Richard Picciotto, a New York firefighter
A perfect, late summer morning in Manhattan with the temperature set to rise to 27C/80F cloudless sky, clear horizon with visibility stretching for miles and no hint of the horror that awaits the islanders. Tuesday, September 11, 2001, a date that will enter as 9/11 in the American Heritage College Dictionary as well as the Oxford English Dictionary, and top the annual poll on new words by the American Dialect Society.
As on other days, Ian Williams, a tall, bearded, broad-shouldered journalist in his late thirties, finds the Fulton Street fish market below his apartment on South Street Sea Port, stocked with millions of dollars worth of seafood, humming with activity in the early morning.

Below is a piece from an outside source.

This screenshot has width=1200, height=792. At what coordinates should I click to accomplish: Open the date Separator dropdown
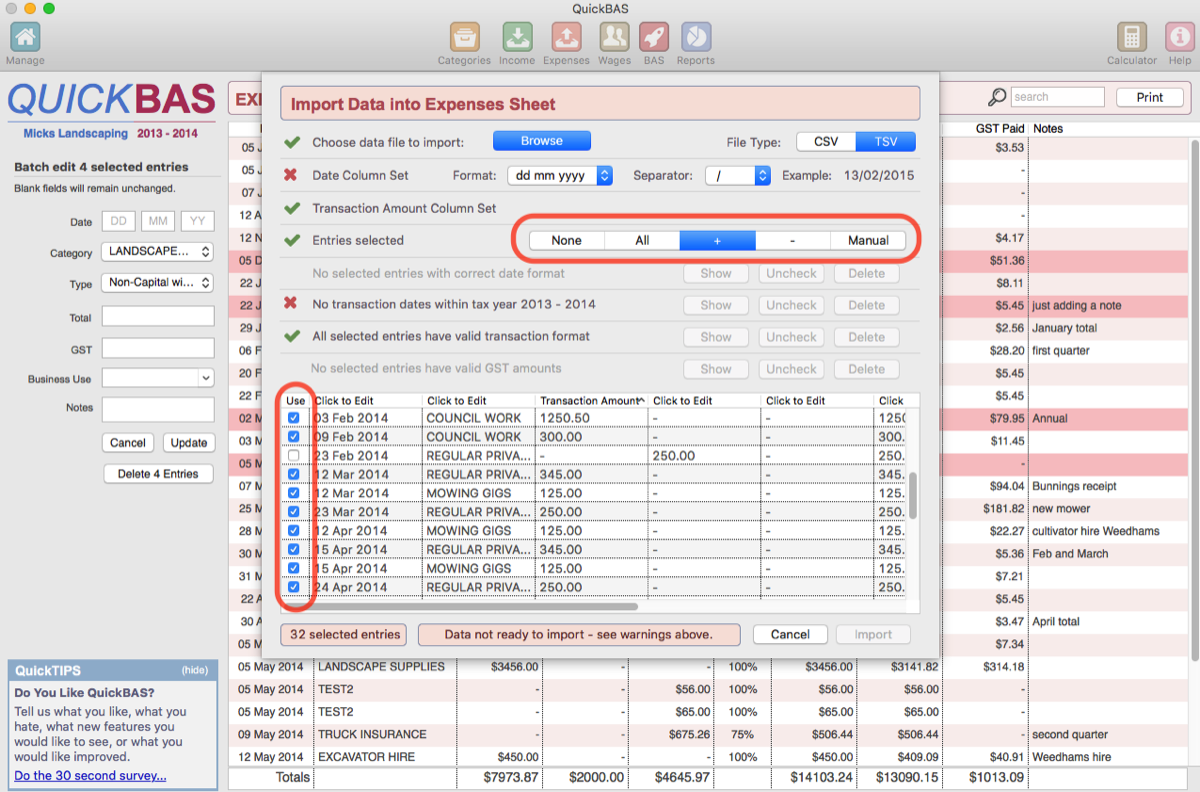[737, 175]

At 08.44 hours EST, Jules Naudet, a slim, handsome film-maker in his late twenties with a luxuriant black thatch of hair, accompanying a fire engine battalion of the Duane Street fire station, is shooting a documentary on New York firefighters at the junction of Lispenard Street and Church Street, several blocks north of the World Trade Center (WTC), a 16 acre (6.5 hectare) complex of seven buildings with Twin Towers as its sentinels, symbols of the economic might of the worlds sole superpower, each word World Trade Center charged with profound meaning, all together signifying more than the sum of its parts. His elder brother Gedeon, endowed equally with abundant raven black hair, is at the Duane Street fire station, the subject of the brothers television documentary.